The trial court abused its discretion in denying the relator’s motion to dismiss under Texas Rule of Civil Procedure 91a based on the conclusion that the relator filed the motion after the deadline. The relator timely filed the motion. The purported late-filing was the only reason for the dismissal; the trial court did not even consider the merits of the motion. Because the relator lacks an adequate appellate remedy, this court should grant mandamus relief directing the trial court to vacate the order denying the Rule 91a motion and to rule on the merits of the motion. The trial court abused its discretion by denying the motion as untimely.
Robert Coleman sued Melford Amkrum and Best Transportation Services, Inc. (collectively, the "Best Transportation Parties") for injuries sustained in a motor-vehicle accident. Coleman assigned his right to seek recovery of medical expenses to relator HMR Funding, LLC. The Best Transportation Parties filed their original third-party petition against HMR Funding on June 2, 2016. The Best Transportation Parties attempted to serve citation on HMR Funding by serving the Texas Secretary of State on July 11, 2016.
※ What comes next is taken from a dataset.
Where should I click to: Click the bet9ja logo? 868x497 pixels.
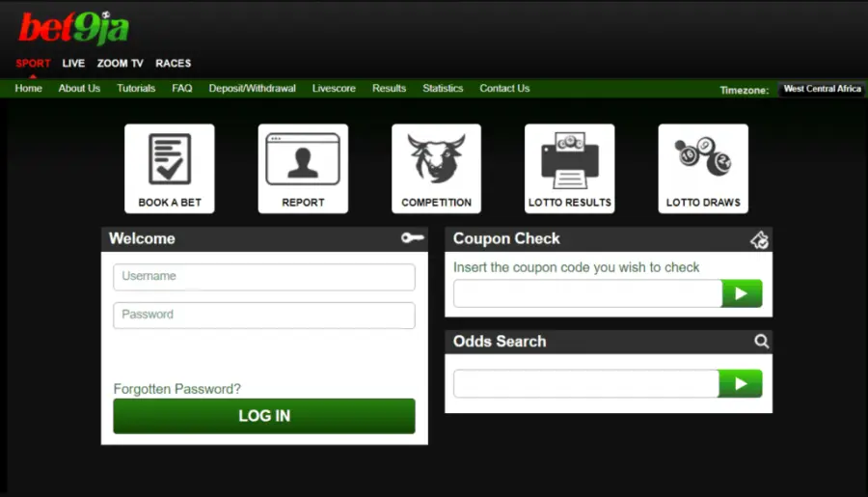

HMR Funding claims that the service of citation on the Secretary of State was defective service. Though HMR Funding alleges improper service, it voluntarily appeared in the case on February 22, 2017, by answering and asserting affirmative defenses and matters in avoidance (lack of capacity, lack of standing, lack of ripeness, and contributory negligence). HMR Funding filed a Rule 91a motion to dismiss on April 24, 2017, asserting that the Best Transportation Parties lacked standing and capacity to maintain their claims against HMR Funding and that their claims for unconscionable contracts, usurious interest, and invalid assignments have no basis in law or fact.
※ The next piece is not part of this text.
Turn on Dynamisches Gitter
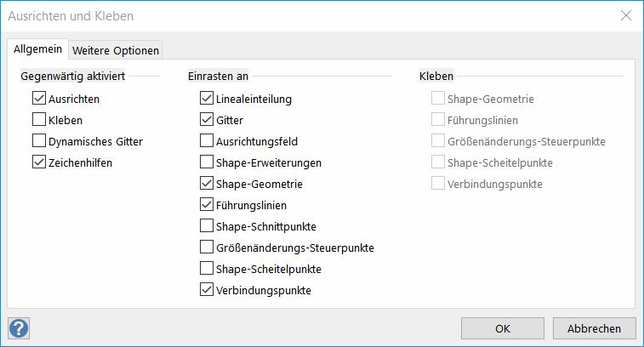The width and height of the screenshot is (644, 347). click(38, 141)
See Tex. R. Civ. P. 91a.1 (providing that a party may move to dismiss a claim on the grounds that it has no basis in law or fact).
The Best Transportation Parties responded that HMR Funding did not timely file its motion to dismiss because HMR Funding filed the motion more than sixty days after service of process. The Best Transportation Parties contend that the trigger date was the date on which citation was served on the Secretary of State (July 11, 2016). HMR Funding contends that the Best Transportation Parties did not properly serve process on HMR Funding and, therefore, the sixty-day deadline for HMR Funding to file its Rule 91a motion to dismiss did not begin to run until the date on which HMR Funding filed its answer and appeared (February 22, 2017).
See Tex. R. Civ. P. 91a.3 (a) (requiring the motion to dismiss to be "filed within 60 days after the first pleading containing the challenged cause of action is served on the movant").
The trial court held a hearing on HMR Funding’s motion and later signed an order stating that the trial court had denied the motion because the motion was untimely. As required by Rule 91a, the trial court ordered HMR Funding to pay the Best Transportation Parties $2,500 in attorney’s fees.
See Tex. R. Civ. P. 91a.7 (providing that "the court must award the prevailing party on the motion all costs and reasonable and necessary attorney fees incurred with respect to the challenged cause of action in the trial court").
HMR filed a motion seeking permission to appeal the interlocutory order denying its Rule 91a motion. The trial court granted HMR permission to appeal and stayed all further proceedings until a final resolution of the permissive appeal. But, this court denied HMR Funding’s petition for permissive interlocutory appeal.
See HMR Funding, LLC v. Ankrum , No. 14-17-00702-CV, 2017 WL 6102784, at *1 (Tex. App.—Houston [14th Dist.] Dec. 7, 2017, no pet.) (mem. op.).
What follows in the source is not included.